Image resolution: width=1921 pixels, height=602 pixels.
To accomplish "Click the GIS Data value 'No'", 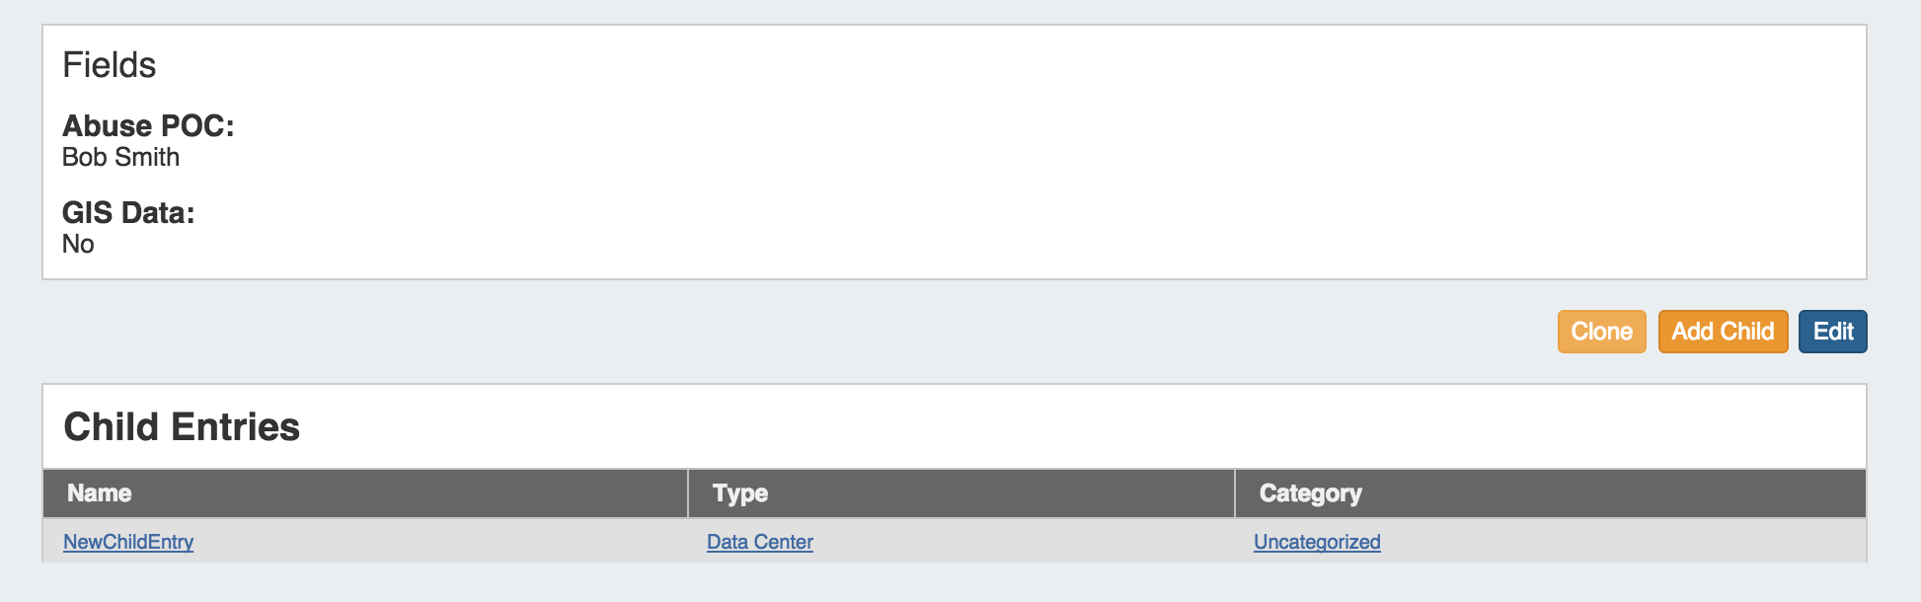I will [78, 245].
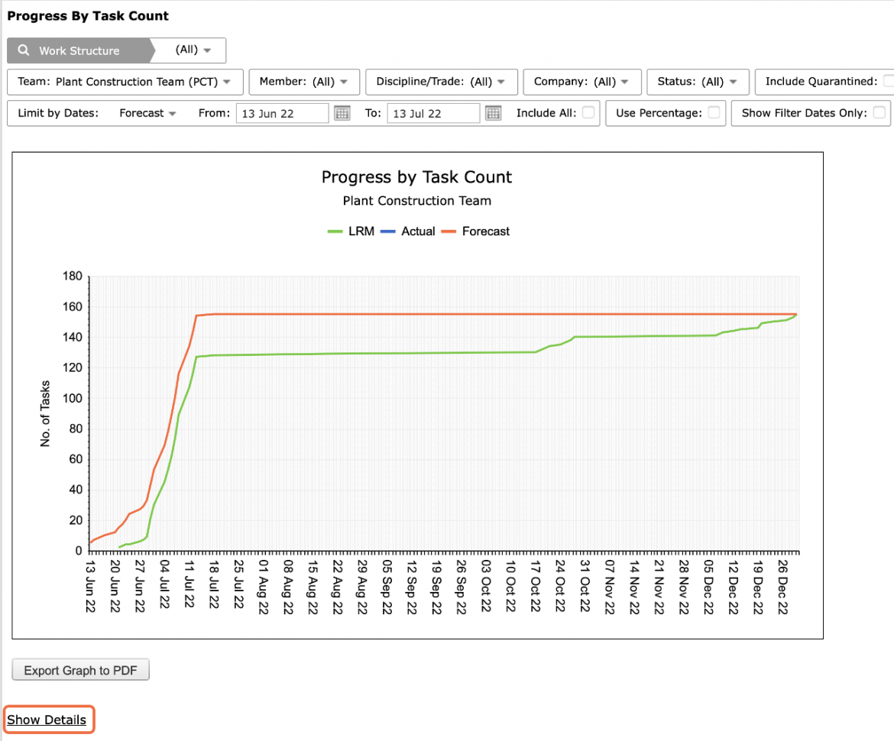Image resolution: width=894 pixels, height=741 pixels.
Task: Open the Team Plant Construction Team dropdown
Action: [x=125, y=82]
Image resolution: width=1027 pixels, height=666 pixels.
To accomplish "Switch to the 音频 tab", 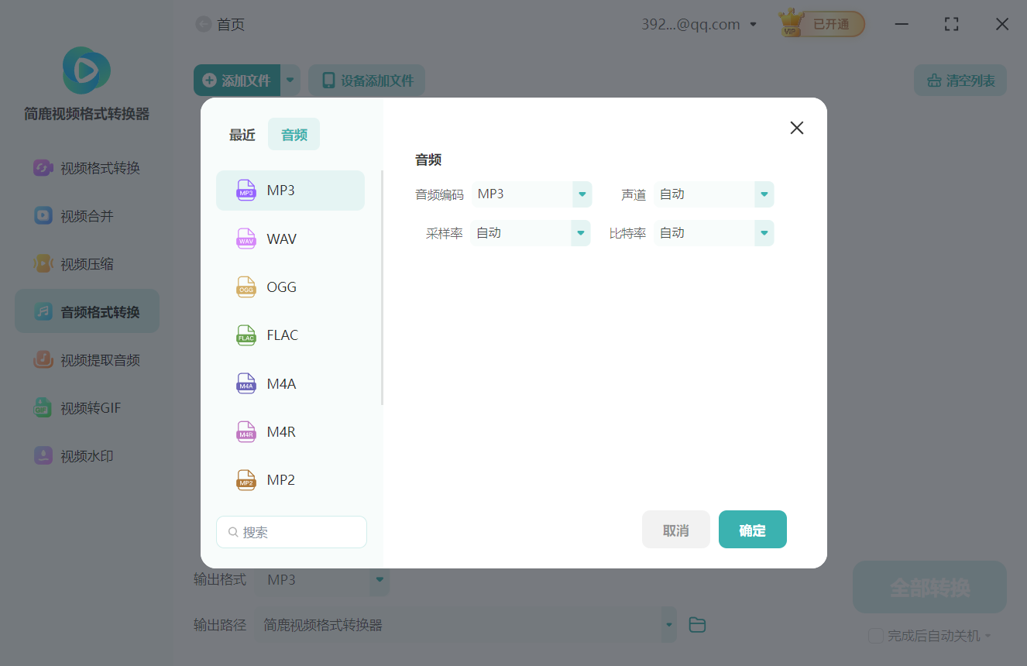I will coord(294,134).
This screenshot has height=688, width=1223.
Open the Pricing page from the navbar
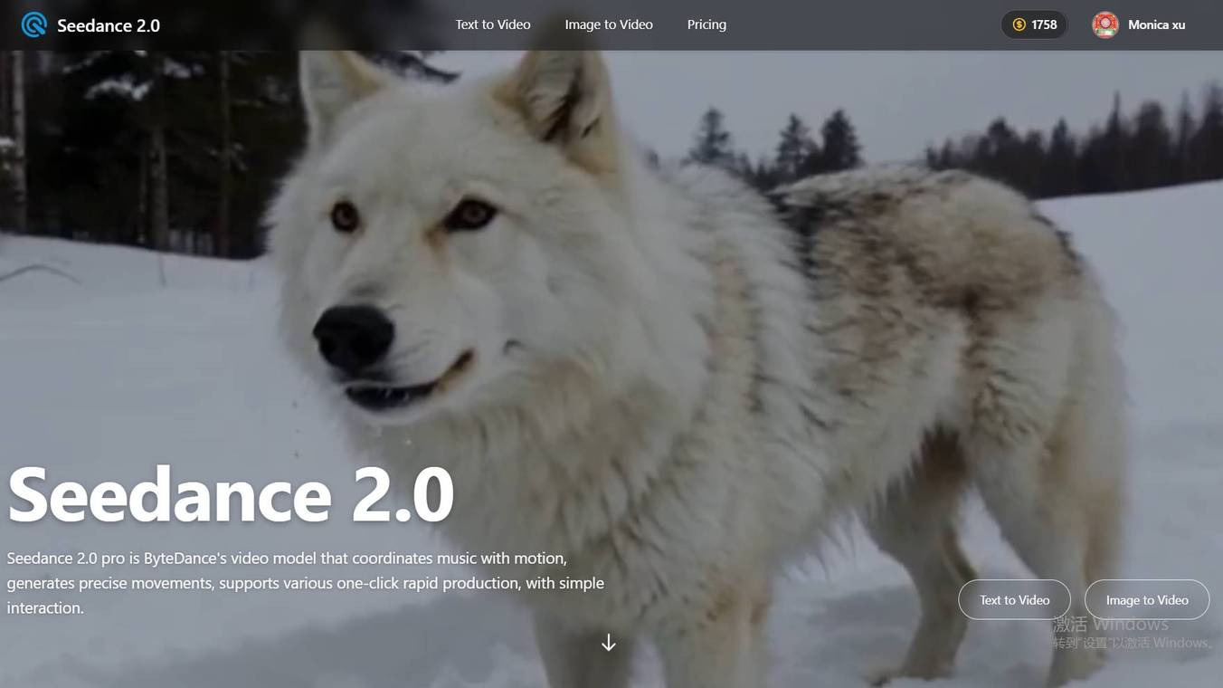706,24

━━━━━━

## [Exercise objective]
Your job is to restate, word for word, only the lines from the one holding "This screenshot has height=688, width=1223." through the end of the material; pictures stay out.

## [Answer for this exercise]
This screenshot has height=688, width=1223.
Open the Pricing page from the navbar
706,24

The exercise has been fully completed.